Stoves, Chimneys, and Efficiency


A Nice Story
About an Old Chap's
Old Stove

I've had a nice informative letter from Noel Hogan telling me about his granddad's unusual stove. Here is the letter:

Hi Tony,

I've been looking at your blog for the past year or so and have to say I disagree with very little if anything that you've been saying on it.

I just noticed that you've been talking about stoves recently and it reminded me about something my Grandfather had in his old house.
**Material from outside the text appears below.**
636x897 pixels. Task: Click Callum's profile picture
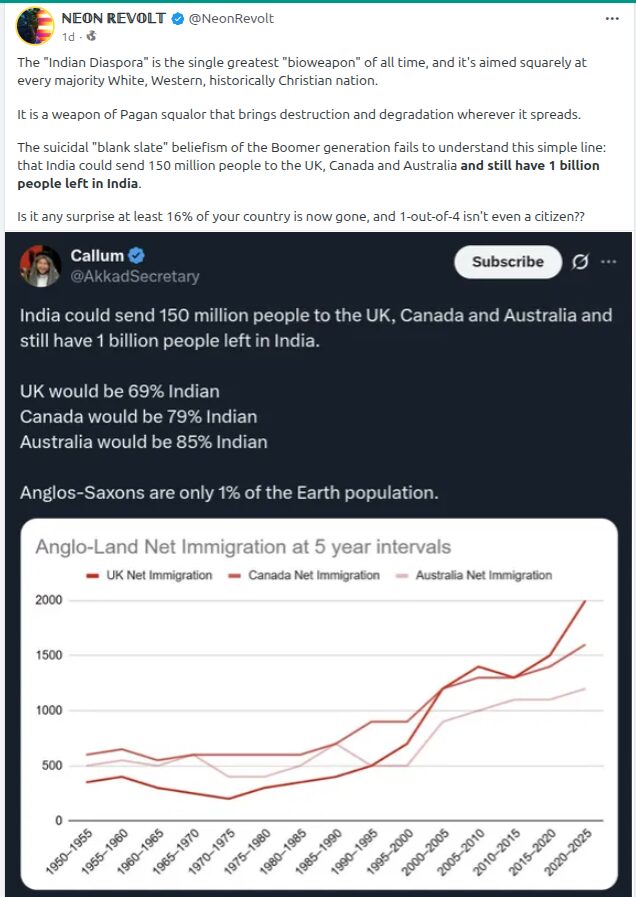pos(39,265)

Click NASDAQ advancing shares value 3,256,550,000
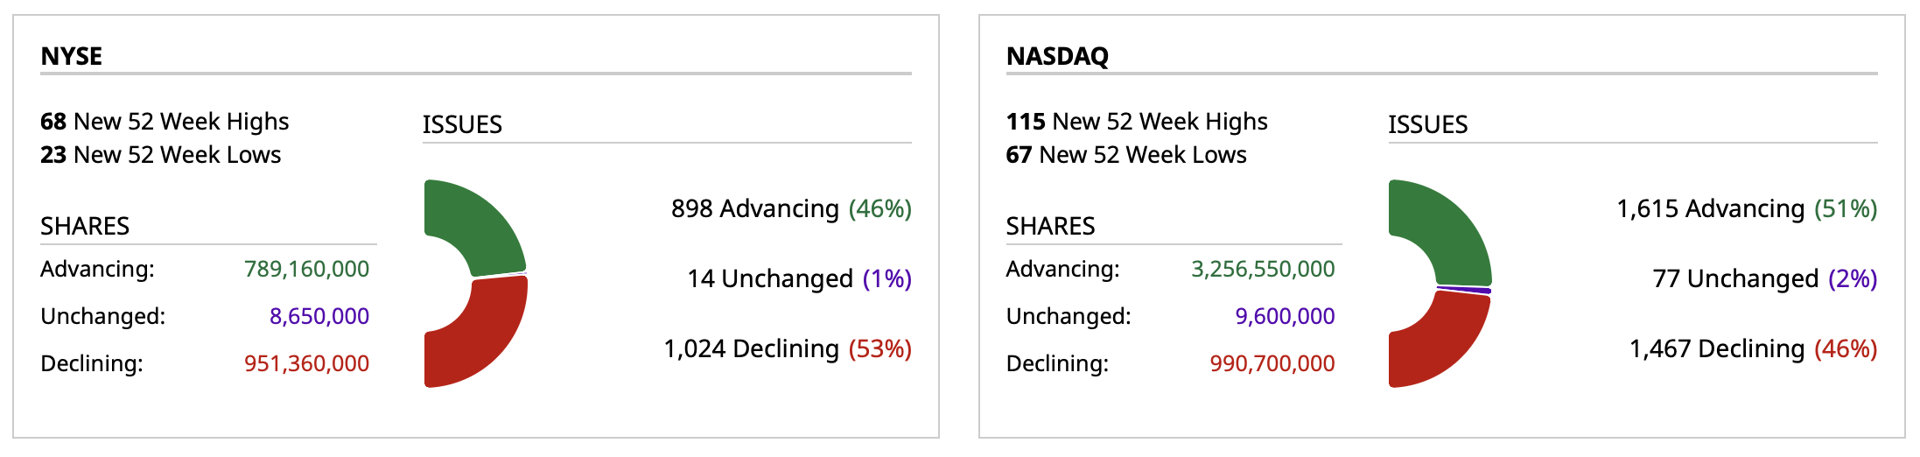[x=1263, y=269]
His stove had the flue coming straight up off the stove but instead of going up a chimney, he had routed it up through the ceiling of his kitchen. Once it was upstairs the flue took a 90 degree turn and ran the length of the house through a few upstairs bedrooms before finally exiting. A bit mad, but it meant that the flue was a radiator to the upstairs rooms and kept them warm. Cheaper than back boilers and rads I guess. I was wondering if you had any idea what having an exposed flue like this would mean for the stoves efficiency?

Anyhow I never saw the stove in action (although I did see the stove and flue running the length of the house) so I've no idea how effective it was but maybe there's a project there for someone to research. Maybe with today's timber framed houses and building regulations such a thing would be unworkable, but you never know. The stove and flue were removed when the house was renovated after he passed away so unfortunately I couldn't send you a picture - but I thought you would have appreciated the story anyhow. A simple idea done well!

Noel Hogan.

Thank you Noel for your interesting letter. Your grandad was a bright and inventive chap, as you rightly say, short of a back boiler and rads, he was doing the next best thing to get the heat around the house. I am not sure about a long horizontal run of flue being able to maintain a draught, especially when starting a fire, but the basic idea is essentially possible. Perhaps the flue was on a gentle upward slope.

The danger, apart from the heat, was of a leak in the flue causing noxious gasses to enter the rooms. Again, you are quite right about regulations, the fire department, and insurance companies would have something to say for starters.